** BEGIN Dataset entries **
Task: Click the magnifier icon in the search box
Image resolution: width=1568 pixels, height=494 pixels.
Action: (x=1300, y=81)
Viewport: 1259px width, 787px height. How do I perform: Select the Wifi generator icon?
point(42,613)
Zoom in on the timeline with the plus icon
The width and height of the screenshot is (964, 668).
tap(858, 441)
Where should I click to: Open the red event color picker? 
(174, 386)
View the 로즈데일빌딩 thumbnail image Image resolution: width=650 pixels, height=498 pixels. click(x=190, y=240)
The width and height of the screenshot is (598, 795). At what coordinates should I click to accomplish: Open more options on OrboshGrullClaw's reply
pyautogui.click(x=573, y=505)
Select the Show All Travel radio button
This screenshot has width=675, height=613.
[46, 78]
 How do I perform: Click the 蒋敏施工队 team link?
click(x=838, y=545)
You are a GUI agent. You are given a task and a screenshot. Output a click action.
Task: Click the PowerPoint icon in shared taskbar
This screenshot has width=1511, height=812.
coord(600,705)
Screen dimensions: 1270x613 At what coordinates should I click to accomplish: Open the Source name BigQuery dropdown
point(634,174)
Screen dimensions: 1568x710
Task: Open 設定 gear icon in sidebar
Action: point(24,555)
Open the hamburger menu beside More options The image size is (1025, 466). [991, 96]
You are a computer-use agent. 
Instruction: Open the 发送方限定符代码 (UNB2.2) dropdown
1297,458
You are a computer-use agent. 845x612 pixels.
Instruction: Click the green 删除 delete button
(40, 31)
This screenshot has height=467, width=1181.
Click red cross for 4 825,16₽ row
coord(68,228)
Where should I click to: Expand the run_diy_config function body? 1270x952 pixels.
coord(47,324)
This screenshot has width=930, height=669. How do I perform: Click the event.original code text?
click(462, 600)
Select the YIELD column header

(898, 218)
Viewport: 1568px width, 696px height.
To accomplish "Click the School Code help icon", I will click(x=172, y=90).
** END Dataset entries **
The task:
Collect every line in the listing above that contains the word "Where", and copy each of those lines in full.

Exercise answer:
Where should I click to: Open the red event color picker? 
Where should I click to: Expand the run_diy_config function body? 1270x952 pixels.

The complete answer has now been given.